BEGIN SUPPLIED ENTRIES
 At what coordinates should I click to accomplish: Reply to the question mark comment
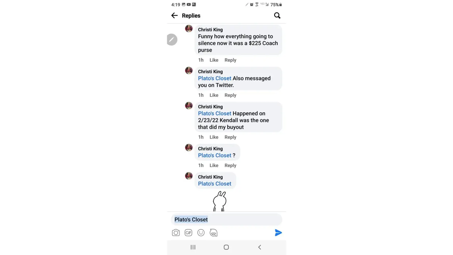[230, 165]
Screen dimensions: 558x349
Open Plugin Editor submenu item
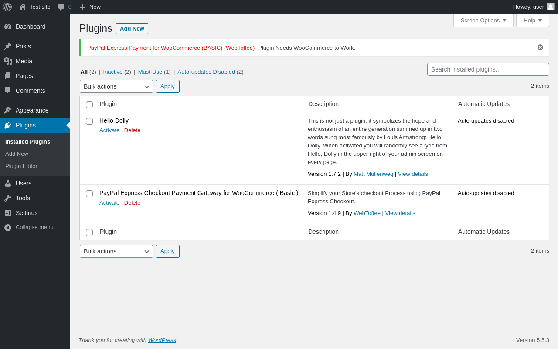pyautogui.click(x=21, y=166)
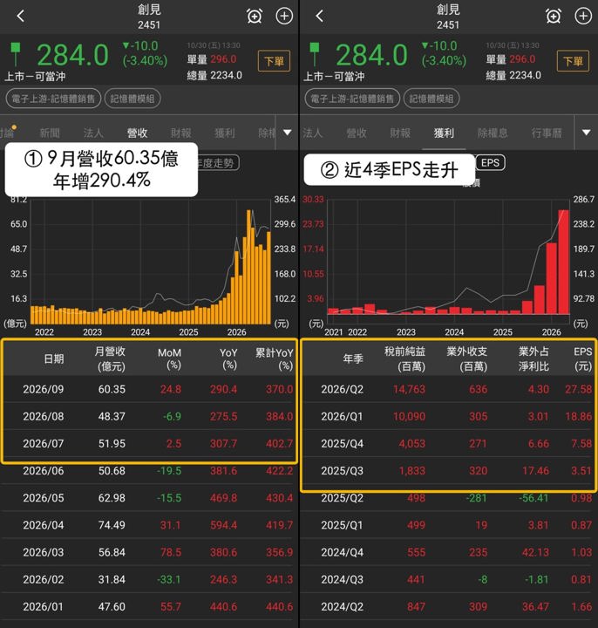598x628 pixels.
Task: Expand tab list dropdown on left screen
Action: point(288,133)
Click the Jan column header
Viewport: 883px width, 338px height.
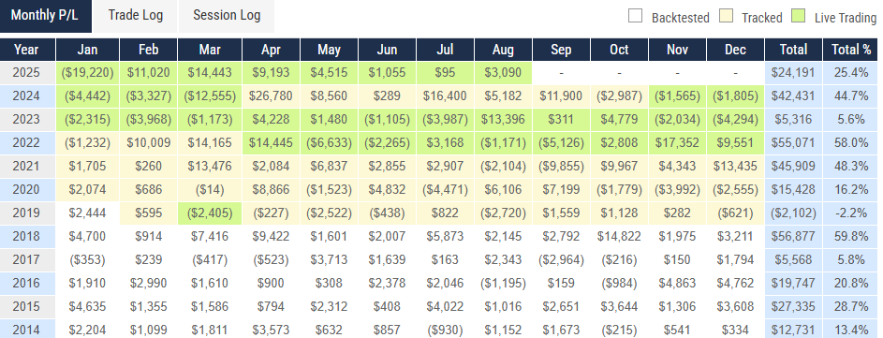tap(87, 50)
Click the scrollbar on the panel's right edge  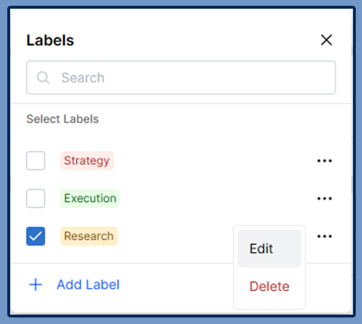pyautogui.click(x=352, y=184)
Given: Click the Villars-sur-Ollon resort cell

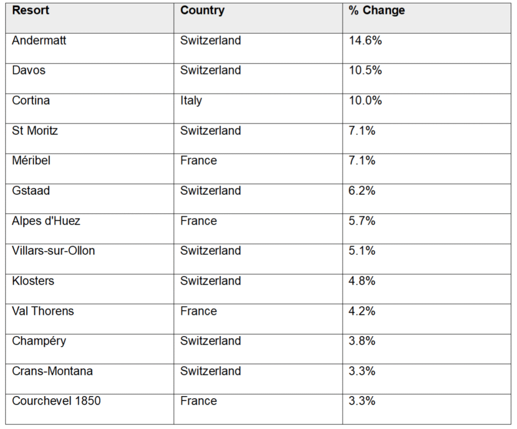Looking at the screenshot, I should tap(54, 251).
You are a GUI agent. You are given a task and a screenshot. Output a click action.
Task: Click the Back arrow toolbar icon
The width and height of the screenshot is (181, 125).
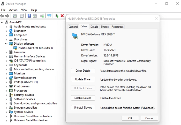2,16
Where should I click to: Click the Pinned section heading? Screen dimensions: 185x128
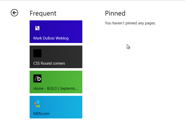(x=115, y=13)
END SUPPLIED ENTRIES
== TASK INSTRUCTIONS ==
Pictures are skipped here. Print exactly, and only, the lines from the one holding "Where should I" through the final line of the material above, both ends included.

== EXERCISE OUTPUT ==
Where should I click to: Click the Pinned section heading? Screen dimensions: 185x128
(x=115, y=13)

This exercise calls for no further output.